新型コロナの3波もピークを超えましたね。マスコミはまだ多いと騒いでいますが、パンデミックの際には患者数は倍々になってくるのが普通なので、今の状態は完全に治まって来たと考えられます。また、毎年この時期にインフルエンザの流行が治まって来るのは、乾燥と寒さが弱まって来るからなので、そのことからも今回の流行の波は下火に向かうことでしょう。緊急事態宣言やGO TOの中止はあまり効果がなかったと考えます。マスクをして手洗いを行っていても感染が増大するのは自然の流れであり、来る時が来れば自然と治まってくるものなのです。最も悪いのは視聴率を上げるためにあおるマスコミではないでしょうか。感染が治まってくるとワクチンの副作用が怖いとあおります。予防注射はある一定の確率で副作用が出ます。今までインフルエンザなどの予防注射で副作用が出た人はやめた方が良いと思いますが、特に何も問題なかった人は受けた方がメリットが大きいと思います。
 さて、コロナの話はこれくらいにして、新年の新たな話をさせて頂きます。今年の正月も箱根駅伝を見ていました。前半戦で青山学院が12位と出遅れてしまいました。この1年間キャプテンとしてコロナ禍でみんなを引っ張ってきた神林君が仙骨の疲労骨折を起こして走れなかったことや、昨年5区の山登りでブレーキとなった竹石が1年留年して再起をはかった今年も活躍出来なかったことなどが主な原因であったと考えられます。神林君も竹石君も今回を最後に陸上から引退するとのことです。悔しい気持ちは本当によくわかりますが、原監督の選手を思う気持ちも素晴らしいと思いました。今回の駅伝で予選落ちをしても良いから神林を走らせようとして神林にさとされて断念したとのことでした。また、過去2回も5区の山登りで活躍出来なかった竹石を再チャレンジのためにもう一度5区に起用する勇気に対して教育者としての大きな器を感じました。勝つことだけでなく教え子の将来を考えての決断であったことでしょう。だから、監督の思いが選手に通じて復路で優勝して、総合でも奇跡的に4位に挽回出来たのではないでしょうか。
  この世の中に組織を思い通りに動かせるトップは誰一人としていないと私は考えます。雇われ院長を2度経験して、今は従業員15人の小さな組織のトップでいますが、全ての職員を思い通りに動かすことはできません。だったらせめて職員の本当の幸せを願ってトップが行動をして、後は職員一人一人に考えて行動してもらう。

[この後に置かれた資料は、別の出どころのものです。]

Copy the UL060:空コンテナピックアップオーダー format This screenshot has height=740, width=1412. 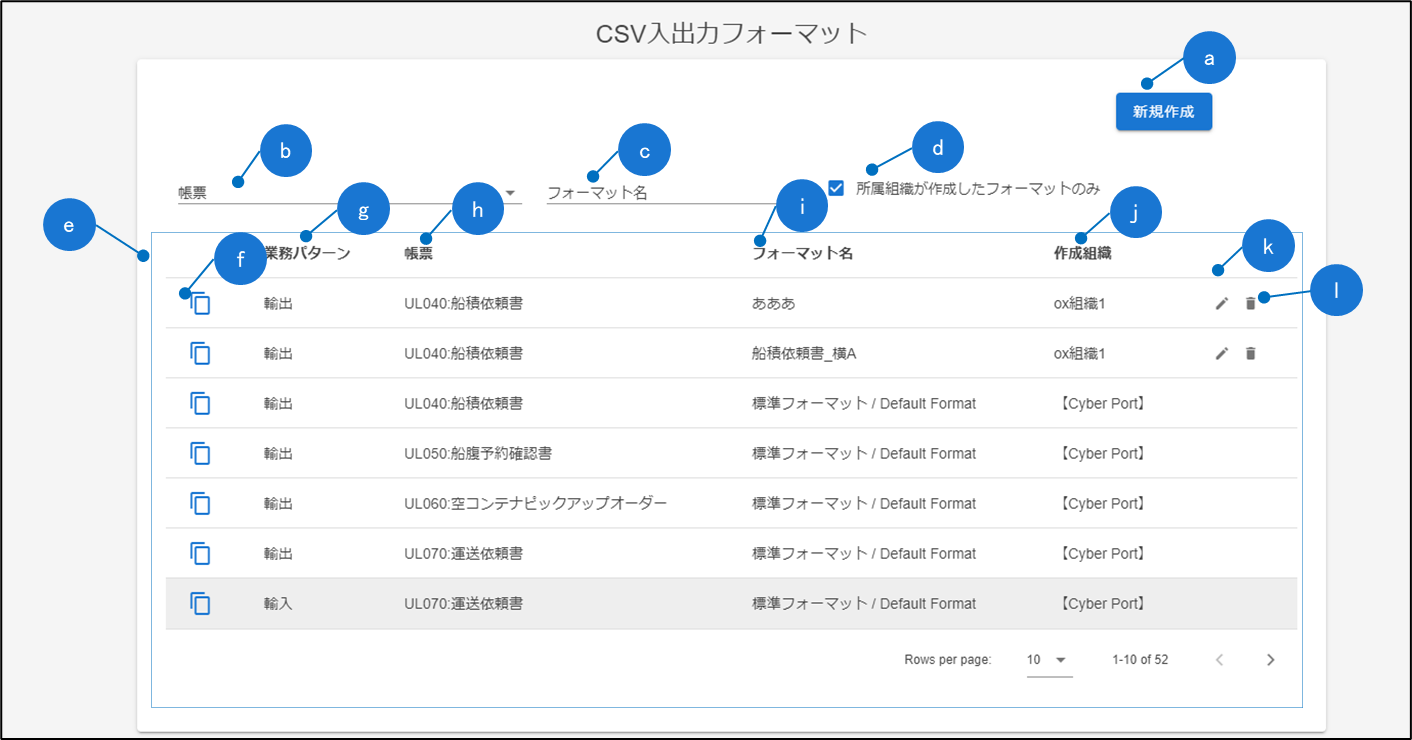point(201,503)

このやり方を私も原監督も考えているのではないかと思います。大事なところで走れなかった神林君、箱根で一度も監督の期待に応えられなかった竹石君、くよくよすることはありません。人生はまだまだ長いのです。この逆境をマイナスにとらえずに、自分を反省するパワーに変えませんか。自分の境遇にくよくよして人をねたむのではなく、失敗した原因を探って次の人生に生かしませんか。私自身も30歳までは何も良いことがなくて、自分を卑下して生きてきました。高校時代の同級生に会うと何でお前がこんなに出世するんだと首をかしげられます。31歳から現在の61歳まで常に自分を反省して疑って生きてきたお陰で、次々にアイデアが浮かんできます。失敗こそ自分の栄養源であると考えられるようになってきました。今でも遠くから治すのが難しい患者さんが来院されると過去の自分の失敗を省みて、新しい未来のパワーを出していくことが出来るようになりました。そのことは論文や教科書にはそのヒントも書いてなくて、自分がこの患者さんの難しい病態を治したい一心で集中することで、新しい漢方薬の処方が生み出されます。記憶力は衰えてきますが元々それほど記憶が優れていたわけではないので、創造する力でもう少し頑張ってみるつもりです。
   どんなことでも自分の好きな分野で道を究めていきましょう。コロナ禍でみんなが苦しいのです。この苦しみをどうやって克服するか一生懸命にあきらめずに考えましょう。考えれば必ず良い答えが見つかるものです。青学の原監督の教育はも選手一人一人にどうして失敗したのか考えさせる。そしてどの世界に行っても通じる足腰の強い人間を育てるのが彼の指導ではないかと考えます。根っこから人間を変えて強い人間をつくる原監督と、根っこから体質改善をして病気に打ち勝つ体質を作る私の漢方薬には相通じるものを感じます。
   今年もよろしくお願いします。